- Status: In force
- Year started: 2019
- Latest version: (06/19) June 2019
- Organization: ITU-T
- Committee: ITU-T Study Group 13
- Related standards: Y.3173, Y.3174, Y.3176, Y.3179, Y.3181
- Domain: machine learning, 5G
- License: Freely available
- Website: www.itu.int/rec/T-REC-Y.3172

= Y.3172 =

ITU-T recommendation

Y.3172 is an ITU-T Recommendation specifying an architecture for machine learning in future networks including 5G (IMT-2020). The architecture describes a machine learning pipeline in the context of telecommunication networks that involves the training of machine learning models, and also the deployment using methods such as containers and orchestration.

A set of architectural requirements and specific architectural components needed to satisfy these requirements are presented. This includes i.a., machine learning pipeline as well as machine learning management and orchestration functionalities. Additionally, the standard describes the integration of such components into future networks including IMT-2020 as well as guidelines for applying this architectural framework in a variety of technology-specific underlying networks.

The Recommendation Y.3173 builds upon Y.3172 by specifying a framework for evaluation intelligence levels of future networks.

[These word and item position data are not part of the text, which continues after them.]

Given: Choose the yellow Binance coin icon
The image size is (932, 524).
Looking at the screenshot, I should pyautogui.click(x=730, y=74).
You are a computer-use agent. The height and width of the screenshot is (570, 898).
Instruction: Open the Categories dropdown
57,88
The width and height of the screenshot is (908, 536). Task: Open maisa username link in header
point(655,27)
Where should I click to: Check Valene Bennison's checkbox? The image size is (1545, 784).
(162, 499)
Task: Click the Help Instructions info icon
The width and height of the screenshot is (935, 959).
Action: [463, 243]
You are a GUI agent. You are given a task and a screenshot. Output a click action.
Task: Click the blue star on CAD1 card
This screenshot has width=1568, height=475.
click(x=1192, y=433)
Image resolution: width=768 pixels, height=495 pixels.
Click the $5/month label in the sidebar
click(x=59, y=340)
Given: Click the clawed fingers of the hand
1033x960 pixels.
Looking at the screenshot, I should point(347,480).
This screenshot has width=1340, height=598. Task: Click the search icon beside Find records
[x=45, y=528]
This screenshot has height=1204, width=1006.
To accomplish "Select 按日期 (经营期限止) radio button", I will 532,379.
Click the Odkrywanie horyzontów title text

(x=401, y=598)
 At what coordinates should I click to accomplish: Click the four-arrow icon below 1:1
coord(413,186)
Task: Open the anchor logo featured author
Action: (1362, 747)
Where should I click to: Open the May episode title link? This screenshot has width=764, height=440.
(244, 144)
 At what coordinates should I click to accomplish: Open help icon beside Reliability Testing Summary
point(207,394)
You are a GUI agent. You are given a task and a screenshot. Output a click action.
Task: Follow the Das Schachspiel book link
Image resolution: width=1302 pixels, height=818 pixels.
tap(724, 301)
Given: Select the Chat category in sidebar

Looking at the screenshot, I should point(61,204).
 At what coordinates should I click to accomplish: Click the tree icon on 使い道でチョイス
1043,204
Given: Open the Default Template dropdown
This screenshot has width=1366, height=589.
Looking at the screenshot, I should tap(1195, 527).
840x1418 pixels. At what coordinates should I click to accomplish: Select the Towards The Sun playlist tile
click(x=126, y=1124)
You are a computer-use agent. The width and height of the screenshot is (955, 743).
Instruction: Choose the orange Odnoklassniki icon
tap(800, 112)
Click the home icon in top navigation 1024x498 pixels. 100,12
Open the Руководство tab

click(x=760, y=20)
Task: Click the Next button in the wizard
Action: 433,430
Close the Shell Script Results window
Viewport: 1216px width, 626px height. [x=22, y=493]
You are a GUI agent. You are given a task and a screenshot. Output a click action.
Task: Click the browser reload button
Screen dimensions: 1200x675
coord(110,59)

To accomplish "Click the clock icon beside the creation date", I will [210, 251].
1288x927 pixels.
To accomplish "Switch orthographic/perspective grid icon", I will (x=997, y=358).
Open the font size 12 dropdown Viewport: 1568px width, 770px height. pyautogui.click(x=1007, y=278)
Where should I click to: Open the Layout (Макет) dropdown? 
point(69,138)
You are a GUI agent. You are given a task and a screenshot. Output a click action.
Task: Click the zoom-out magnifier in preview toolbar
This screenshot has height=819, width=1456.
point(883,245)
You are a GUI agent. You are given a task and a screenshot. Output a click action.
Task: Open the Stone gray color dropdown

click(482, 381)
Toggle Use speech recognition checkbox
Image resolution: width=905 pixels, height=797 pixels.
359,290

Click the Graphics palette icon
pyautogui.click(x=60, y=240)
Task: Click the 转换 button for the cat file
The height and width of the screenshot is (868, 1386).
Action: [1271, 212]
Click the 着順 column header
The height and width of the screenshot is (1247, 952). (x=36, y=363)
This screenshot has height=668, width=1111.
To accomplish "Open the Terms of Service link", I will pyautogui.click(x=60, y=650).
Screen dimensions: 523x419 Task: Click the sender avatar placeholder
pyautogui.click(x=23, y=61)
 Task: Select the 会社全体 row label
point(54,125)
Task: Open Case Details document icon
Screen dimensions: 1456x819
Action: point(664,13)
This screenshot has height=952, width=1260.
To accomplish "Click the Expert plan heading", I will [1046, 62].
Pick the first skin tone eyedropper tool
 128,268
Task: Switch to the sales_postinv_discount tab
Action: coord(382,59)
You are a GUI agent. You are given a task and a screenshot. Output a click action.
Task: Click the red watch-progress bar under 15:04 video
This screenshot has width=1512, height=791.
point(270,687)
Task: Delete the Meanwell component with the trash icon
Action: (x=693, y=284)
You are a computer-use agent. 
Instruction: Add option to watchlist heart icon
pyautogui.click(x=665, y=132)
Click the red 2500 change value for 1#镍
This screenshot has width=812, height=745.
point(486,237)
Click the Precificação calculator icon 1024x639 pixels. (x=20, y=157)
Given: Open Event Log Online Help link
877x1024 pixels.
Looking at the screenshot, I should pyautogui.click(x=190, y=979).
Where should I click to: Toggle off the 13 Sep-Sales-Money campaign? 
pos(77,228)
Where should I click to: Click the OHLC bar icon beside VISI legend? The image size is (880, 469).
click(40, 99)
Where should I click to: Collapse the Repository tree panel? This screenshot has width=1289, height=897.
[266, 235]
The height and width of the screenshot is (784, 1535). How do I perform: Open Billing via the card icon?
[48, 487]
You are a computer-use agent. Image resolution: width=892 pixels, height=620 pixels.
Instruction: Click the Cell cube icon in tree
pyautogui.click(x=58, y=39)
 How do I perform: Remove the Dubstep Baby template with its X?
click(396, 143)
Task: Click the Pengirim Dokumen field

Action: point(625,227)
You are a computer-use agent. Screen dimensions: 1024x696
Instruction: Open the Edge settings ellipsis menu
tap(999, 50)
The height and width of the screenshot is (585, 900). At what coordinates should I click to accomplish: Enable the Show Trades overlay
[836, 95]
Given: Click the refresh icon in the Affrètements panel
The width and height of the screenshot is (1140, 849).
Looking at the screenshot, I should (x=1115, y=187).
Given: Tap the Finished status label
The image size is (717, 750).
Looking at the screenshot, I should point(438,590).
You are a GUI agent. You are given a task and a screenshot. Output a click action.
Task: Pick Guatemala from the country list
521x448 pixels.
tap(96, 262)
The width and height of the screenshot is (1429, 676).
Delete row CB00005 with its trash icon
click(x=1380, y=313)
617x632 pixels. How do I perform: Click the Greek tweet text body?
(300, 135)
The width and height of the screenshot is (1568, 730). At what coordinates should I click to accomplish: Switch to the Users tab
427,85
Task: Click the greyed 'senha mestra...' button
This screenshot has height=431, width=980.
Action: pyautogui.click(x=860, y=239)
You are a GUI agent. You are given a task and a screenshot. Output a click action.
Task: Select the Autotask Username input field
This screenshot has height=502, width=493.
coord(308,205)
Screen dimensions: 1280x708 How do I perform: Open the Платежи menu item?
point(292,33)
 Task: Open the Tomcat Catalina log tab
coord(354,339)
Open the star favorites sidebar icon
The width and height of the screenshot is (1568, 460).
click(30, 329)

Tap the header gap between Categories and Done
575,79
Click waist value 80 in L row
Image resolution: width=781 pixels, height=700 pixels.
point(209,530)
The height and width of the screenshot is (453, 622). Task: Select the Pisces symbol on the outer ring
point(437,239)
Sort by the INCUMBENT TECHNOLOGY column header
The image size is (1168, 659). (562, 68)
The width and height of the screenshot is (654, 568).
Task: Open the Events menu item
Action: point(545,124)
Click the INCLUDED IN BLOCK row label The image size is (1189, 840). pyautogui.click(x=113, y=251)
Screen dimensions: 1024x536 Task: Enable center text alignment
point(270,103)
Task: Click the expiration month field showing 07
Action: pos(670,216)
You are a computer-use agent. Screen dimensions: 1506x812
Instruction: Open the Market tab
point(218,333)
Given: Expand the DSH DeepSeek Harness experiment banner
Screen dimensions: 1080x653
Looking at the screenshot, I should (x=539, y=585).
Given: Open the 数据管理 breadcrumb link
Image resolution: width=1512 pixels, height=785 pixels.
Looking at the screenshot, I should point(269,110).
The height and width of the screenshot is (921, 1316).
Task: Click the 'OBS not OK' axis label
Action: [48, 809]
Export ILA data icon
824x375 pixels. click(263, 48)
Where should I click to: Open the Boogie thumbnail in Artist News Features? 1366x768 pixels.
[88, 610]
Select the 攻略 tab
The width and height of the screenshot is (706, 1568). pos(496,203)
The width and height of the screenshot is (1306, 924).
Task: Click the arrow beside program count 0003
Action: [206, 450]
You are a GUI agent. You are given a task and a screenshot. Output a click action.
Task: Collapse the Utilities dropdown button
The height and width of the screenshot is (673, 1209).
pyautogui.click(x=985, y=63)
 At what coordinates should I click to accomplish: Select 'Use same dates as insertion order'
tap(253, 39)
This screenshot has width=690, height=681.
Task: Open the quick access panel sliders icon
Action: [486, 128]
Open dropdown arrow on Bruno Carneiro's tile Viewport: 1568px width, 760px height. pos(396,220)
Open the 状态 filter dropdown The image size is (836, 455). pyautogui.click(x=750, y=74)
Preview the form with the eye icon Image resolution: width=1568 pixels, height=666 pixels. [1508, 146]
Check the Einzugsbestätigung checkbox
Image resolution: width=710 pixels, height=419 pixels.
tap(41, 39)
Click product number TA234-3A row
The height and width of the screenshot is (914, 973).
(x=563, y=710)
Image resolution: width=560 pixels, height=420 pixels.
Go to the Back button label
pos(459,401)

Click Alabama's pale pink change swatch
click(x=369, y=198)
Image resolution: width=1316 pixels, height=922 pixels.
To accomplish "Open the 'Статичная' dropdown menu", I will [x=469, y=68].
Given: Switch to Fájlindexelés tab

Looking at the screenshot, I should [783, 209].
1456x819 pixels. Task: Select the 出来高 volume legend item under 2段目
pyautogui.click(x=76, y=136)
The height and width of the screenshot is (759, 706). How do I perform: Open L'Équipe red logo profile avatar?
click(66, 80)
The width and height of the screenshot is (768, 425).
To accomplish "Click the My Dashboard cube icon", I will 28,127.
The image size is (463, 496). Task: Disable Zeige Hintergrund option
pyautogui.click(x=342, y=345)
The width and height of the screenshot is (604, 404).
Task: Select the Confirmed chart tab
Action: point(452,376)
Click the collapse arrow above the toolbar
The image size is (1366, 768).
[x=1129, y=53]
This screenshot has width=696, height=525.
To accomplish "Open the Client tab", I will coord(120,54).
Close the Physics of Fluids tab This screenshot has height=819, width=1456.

== Machine Learning pipeline ==
- 'SRC' (source): This node is the source of data that can be used as input to the ML pipeline.
- 'C' (collector): This node is responsible for collecting data from one or more SRC nodes.
- 'PP' (preprocessor): This node is responsible for cleaning data, aggregating data or performing any other preprocessing needed for the data to be in a suitable form so that the ML model can consume it.
- 'M' (model): This is a machine learning model, in a form which is usable in a machine learning pipeline.
- 'P' (policy): This node enables the application of policies to the output of the model node.
- 'D' (distributor): This node is responsible for identifying the SINK(s) and distributing the output of the M node to the corresponding SINK nodes.
- 'SINK': This node is the target of the ML output on which it takes action.

== History ==
At the 2017 AI for Good summit the idea for a Focus Group on Machine Learning for 5G (FG-ML5G) arose, similar to the way the summit gave rise the ITU-WHO Focus Group on Artificial Intelligence for Health. The Focus Group finalized the standard in May 2019 and submitted it to ITU-T Study Group 13 (its parent body) for adoption as an ITU-T Recommendation, which happened in June 2019.

Based on Y.3172 ITU launched an AI/ML 5G Challenge, on implementing this architecture.